3) Are the assumptions in fact well understood?
In theory at least, computers ought to be capable of verifying that
human created mathematics is correct. (Somebody correct me if that
isn't true.) Perhaps part of the problem is that a human being faced
with a physical/science problem can make "sane" assumptions where a
computer cannot, or see that a result makes no physical sense and thus
conclude there is a mistake.
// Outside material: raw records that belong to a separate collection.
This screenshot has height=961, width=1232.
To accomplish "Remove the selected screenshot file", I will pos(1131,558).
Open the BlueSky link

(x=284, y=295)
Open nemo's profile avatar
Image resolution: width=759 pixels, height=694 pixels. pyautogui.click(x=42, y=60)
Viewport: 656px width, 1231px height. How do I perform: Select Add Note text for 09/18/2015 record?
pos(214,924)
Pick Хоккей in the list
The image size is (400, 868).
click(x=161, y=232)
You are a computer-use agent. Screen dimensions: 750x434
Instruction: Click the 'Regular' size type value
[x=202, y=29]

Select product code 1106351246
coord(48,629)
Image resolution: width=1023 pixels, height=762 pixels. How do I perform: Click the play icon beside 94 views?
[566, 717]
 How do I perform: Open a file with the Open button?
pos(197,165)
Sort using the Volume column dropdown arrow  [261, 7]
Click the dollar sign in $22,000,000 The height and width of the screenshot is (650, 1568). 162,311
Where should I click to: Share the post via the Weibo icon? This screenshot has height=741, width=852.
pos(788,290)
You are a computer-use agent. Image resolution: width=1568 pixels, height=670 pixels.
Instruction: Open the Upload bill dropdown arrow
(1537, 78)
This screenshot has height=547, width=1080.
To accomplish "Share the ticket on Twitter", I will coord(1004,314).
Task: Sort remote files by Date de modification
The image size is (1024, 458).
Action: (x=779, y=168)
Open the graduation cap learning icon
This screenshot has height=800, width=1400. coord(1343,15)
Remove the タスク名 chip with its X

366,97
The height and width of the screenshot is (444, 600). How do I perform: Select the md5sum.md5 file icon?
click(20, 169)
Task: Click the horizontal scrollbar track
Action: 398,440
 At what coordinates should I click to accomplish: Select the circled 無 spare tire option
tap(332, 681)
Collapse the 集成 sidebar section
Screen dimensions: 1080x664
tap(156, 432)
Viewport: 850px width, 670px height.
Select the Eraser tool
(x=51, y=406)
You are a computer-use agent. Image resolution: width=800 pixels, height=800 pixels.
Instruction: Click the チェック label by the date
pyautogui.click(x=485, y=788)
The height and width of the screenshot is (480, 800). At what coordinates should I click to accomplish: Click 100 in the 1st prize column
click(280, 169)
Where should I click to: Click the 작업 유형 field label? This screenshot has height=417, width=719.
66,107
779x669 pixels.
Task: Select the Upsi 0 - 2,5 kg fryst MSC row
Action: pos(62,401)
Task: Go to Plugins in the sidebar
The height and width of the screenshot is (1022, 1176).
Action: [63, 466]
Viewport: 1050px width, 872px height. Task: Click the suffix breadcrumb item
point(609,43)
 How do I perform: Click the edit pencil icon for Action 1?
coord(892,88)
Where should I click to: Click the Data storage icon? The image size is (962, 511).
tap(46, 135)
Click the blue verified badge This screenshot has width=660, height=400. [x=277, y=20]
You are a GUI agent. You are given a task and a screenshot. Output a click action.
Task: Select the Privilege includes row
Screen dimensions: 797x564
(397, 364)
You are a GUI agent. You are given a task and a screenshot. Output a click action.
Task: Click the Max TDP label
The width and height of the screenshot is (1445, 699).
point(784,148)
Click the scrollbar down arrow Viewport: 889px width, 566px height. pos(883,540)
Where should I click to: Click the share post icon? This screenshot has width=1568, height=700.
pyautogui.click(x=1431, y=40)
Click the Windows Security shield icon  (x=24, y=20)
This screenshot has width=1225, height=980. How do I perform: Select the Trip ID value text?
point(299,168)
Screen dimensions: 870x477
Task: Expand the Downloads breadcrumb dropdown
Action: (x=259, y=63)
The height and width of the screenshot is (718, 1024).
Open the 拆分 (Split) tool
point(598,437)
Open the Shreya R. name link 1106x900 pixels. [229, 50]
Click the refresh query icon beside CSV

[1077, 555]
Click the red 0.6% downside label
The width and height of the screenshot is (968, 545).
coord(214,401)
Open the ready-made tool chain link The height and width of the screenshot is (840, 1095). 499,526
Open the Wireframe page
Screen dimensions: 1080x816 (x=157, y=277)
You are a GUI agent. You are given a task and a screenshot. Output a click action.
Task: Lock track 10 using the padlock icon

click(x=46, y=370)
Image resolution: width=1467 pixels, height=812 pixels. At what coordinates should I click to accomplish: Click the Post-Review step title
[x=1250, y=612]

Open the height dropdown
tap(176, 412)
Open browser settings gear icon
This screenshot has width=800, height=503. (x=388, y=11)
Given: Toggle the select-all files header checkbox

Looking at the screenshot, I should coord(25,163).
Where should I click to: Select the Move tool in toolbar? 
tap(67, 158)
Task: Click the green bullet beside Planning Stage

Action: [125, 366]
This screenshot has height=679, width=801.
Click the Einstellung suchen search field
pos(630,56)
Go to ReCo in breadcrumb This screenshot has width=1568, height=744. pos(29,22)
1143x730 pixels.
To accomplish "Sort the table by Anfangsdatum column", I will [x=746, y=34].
Making sure the system has enough
information to do the job is often a difficult propositon.
Perhaps a trend toward literate programming such as that being used in
Axiom might be generally better practice for defining algorithms, but I
suspect the extra work involved will limit the appeal to many.
Probably if an idea is reduced to working symbolic computational
algorithms it will be by someone who focuses on that.
--- Richard Fateman <firstname.lastname@example.org> wrote:
> I would not discard the possibility the best most concrete
> of algorithms that you will find will be the programs (e.g.
> Mathematica code), and that the reduction of the papers to
> the code may involve details not present in the papers.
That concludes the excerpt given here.